Work to do:
Swap "tile" for "icon" in the lines starting at the one containing "Task: Open the 88 Fortunes game tile" and ending at the one containing "Action: point(187,160)", and keep everything else as it stands. Give back only those lines, without the pictures.

Supplied records:
Start

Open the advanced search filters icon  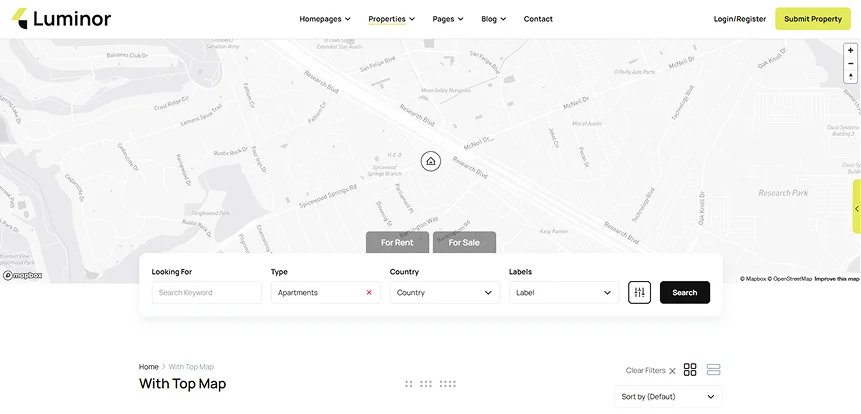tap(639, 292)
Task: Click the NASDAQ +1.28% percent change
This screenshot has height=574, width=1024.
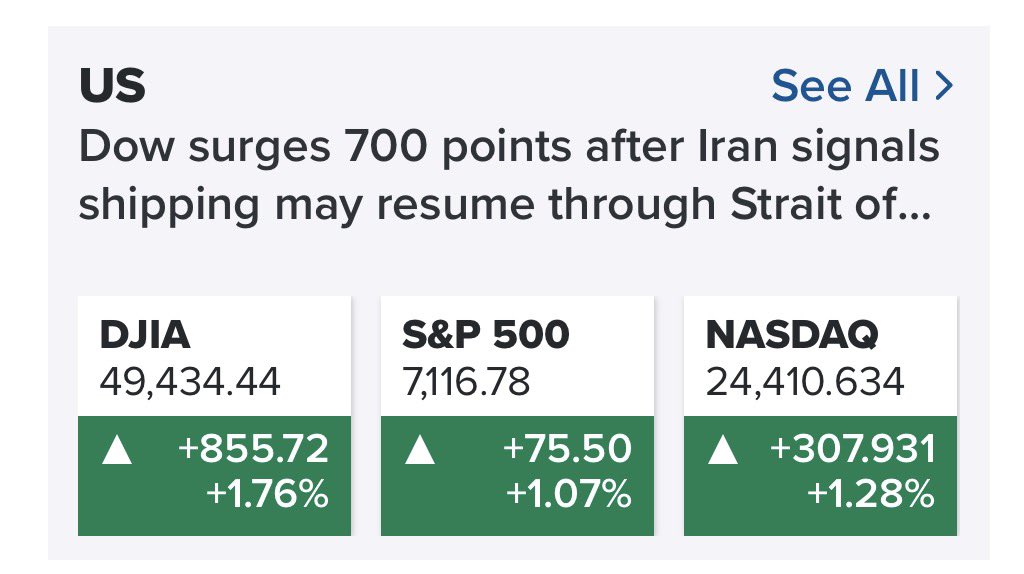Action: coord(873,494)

End
Start

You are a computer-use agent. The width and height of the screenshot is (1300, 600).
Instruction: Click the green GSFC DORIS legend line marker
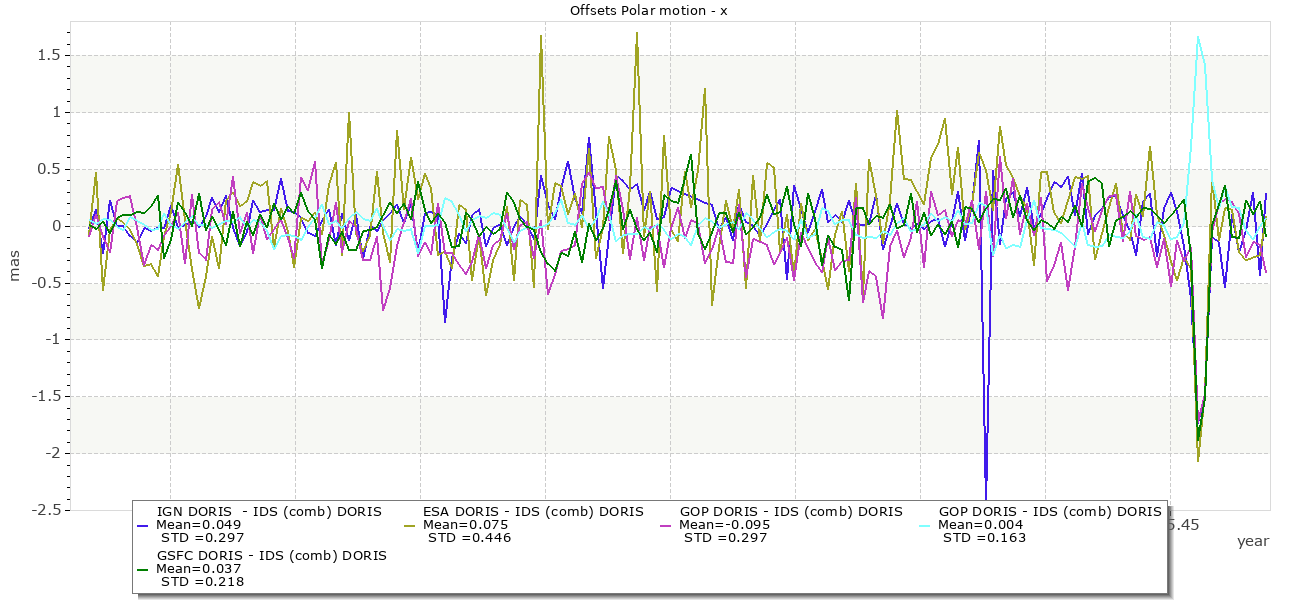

End
Start

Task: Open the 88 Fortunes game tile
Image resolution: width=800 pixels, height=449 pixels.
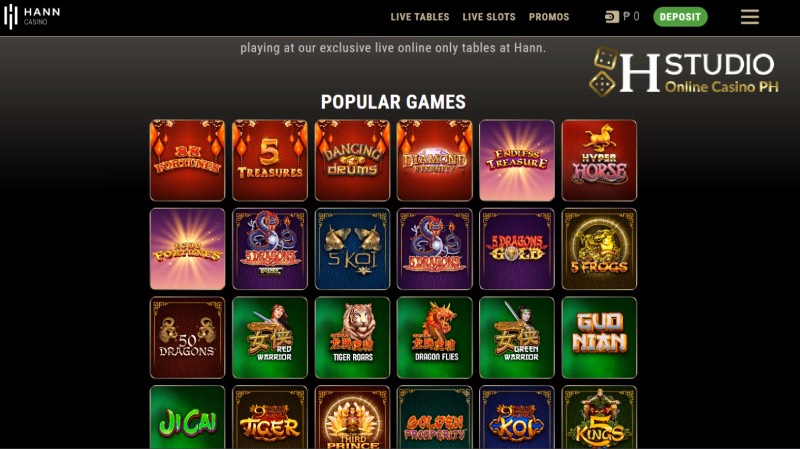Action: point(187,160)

End

Correct result:
Task: Open the 88 Fortunes game icon
Image resolution: width=800 pixels, height=449 pixels.
Action: point(187,160)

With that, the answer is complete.